WITS WAM events related to Satellite Cities exhibition

07 Mar 2016
07 Mar 2016

Recent series of walkabouts and a seminar which was held recently at WAM at WITS as part of the Satellite Cities exhibition. This event was co hosted by the WITS City Institute.

The events were comprised of  a “drop in drawing” workshop, a family “talkabout” and workshop (both led by Leigh Leyde) and three walkabouts were held by Svea Josephy.
(2 for the public and one for students and academics as part of a day seminar and workshop programme).

This workshop was intended to  pose questions around representation, architectures/ structures and the land in South Africa today. It looked at the particulars of place, spaces that stand in for places, 3rd spaces between places and places that don’t exist. It asked questions about the representation of spaces of modernity, trauma, violence, how to excavate memory from the land that stubbornly will not reveal its history, but also looked to ordinary places and stories linked to place and space in South Africa today. The symposium took Svea Josephy’sSatellite Cities as a departure point for conversations about photography, writing, architecture and film in relation to geographies of the city, those affected variously by everyday apartheid, war, migration and conflict. The Satellite Cities exhibition is concerned with the urban landscape through an investigation into places named after sites of conflict and war. (see catalogue attached).

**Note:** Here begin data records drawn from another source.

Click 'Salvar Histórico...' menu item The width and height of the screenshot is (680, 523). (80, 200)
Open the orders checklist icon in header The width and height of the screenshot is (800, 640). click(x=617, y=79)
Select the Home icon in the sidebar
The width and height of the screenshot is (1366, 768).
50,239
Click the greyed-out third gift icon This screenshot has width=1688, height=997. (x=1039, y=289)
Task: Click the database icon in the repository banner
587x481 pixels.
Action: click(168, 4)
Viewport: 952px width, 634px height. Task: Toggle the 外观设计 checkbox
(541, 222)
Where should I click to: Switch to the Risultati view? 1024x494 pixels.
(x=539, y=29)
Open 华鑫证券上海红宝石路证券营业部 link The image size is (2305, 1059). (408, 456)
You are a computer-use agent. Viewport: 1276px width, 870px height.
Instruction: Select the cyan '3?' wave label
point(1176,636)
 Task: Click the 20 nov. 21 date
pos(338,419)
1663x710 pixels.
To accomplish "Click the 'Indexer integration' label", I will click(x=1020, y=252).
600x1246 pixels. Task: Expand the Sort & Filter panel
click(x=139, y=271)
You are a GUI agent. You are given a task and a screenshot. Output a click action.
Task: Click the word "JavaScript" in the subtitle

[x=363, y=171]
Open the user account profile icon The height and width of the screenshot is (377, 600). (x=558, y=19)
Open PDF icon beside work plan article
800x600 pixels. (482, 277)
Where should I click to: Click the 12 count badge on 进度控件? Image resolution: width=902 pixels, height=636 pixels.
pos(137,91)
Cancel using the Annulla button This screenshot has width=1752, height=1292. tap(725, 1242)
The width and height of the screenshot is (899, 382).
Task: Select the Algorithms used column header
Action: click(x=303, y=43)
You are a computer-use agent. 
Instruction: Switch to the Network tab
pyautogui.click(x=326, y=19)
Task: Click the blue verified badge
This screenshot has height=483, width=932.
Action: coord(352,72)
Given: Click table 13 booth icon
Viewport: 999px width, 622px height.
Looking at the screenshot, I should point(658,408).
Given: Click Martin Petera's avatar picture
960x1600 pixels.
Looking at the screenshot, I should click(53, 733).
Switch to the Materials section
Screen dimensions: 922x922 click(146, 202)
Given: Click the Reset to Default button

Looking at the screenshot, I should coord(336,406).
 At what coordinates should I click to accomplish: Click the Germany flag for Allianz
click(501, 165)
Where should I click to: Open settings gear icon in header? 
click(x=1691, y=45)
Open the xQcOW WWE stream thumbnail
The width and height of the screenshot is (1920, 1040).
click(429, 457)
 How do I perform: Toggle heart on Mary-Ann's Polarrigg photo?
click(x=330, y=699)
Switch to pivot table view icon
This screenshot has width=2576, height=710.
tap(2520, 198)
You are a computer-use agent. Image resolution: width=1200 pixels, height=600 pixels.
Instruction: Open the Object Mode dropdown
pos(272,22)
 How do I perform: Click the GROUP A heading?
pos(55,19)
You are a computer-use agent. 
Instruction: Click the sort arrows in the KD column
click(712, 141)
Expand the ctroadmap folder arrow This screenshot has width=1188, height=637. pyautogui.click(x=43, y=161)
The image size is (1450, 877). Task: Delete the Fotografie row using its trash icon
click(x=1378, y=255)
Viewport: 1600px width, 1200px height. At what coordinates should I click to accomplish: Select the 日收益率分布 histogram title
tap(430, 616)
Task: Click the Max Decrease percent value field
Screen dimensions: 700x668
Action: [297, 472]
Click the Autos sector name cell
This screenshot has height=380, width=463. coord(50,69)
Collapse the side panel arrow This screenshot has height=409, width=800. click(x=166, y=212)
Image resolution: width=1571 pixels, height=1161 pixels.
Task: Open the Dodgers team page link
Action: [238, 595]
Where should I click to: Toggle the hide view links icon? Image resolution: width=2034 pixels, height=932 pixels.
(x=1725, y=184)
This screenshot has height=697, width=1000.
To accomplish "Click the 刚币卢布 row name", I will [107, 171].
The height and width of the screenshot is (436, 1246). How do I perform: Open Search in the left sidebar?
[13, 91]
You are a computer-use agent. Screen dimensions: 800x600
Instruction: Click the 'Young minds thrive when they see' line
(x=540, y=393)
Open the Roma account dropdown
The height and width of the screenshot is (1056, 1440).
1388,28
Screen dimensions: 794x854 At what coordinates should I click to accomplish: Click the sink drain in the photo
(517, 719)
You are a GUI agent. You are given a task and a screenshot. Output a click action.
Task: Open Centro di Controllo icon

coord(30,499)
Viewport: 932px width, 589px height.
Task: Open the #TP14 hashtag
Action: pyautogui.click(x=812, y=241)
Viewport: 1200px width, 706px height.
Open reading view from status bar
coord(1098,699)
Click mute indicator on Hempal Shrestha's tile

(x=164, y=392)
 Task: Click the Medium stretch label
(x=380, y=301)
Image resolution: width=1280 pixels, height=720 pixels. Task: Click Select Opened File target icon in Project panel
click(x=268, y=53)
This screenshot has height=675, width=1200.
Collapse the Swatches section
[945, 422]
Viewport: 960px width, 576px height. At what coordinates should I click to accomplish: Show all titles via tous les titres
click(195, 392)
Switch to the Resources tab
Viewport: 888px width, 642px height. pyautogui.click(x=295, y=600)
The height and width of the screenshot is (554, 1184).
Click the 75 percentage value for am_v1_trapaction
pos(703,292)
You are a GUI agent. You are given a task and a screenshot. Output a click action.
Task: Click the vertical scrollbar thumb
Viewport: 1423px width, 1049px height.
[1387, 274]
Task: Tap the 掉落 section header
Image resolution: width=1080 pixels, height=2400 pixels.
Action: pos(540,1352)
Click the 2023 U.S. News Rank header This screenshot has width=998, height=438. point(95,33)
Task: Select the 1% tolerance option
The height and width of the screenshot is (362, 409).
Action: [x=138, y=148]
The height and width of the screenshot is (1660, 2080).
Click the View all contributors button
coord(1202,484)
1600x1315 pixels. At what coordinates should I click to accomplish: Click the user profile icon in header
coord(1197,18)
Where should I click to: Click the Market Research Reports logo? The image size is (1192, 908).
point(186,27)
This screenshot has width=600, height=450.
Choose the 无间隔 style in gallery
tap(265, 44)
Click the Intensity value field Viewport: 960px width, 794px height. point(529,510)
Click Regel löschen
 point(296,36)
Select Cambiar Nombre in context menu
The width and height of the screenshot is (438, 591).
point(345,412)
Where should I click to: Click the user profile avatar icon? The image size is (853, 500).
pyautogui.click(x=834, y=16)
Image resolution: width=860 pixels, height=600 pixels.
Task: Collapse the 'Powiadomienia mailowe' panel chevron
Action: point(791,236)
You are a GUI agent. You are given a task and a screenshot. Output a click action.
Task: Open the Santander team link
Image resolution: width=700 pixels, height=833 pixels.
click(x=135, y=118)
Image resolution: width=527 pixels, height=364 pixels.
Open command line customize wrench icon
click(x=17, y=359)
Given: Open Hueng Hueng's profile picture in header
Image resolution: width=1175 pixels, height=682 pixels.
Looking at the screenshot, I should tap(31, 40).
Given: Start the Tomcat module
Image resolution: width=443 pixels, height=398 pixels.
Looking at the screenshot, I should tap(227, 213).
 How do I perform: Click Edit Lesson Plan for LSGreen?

Linked to the trauma of apartheid, conflict and war, we are interested in questions about the past, yet simultaneously we are also concerned with the narratives of the future and how young writers, scholars, artists and photographers weave the past into the present.

Following two decades of democracy in South Africa, there are questions about how the past keeps moving into the present, and persists to be part of the future. These lingering pasts and desired futures have created spaces for new identities and new ways of seeing (Fleetwood, Josephy & Ractliffe 2015)

In this workshop we examined the geographies of space and place and how these relate to the themes above, particularly those of how ordinary landscapes of cities are depicted, thought of differently and narrated in writing. Papers and by Svea Josephy, Timothy Wright and Noeleen Murray and an article by Jill Weintoub on Tower of Babel project which was presented by Cynthia Kros were pre circulated and presented.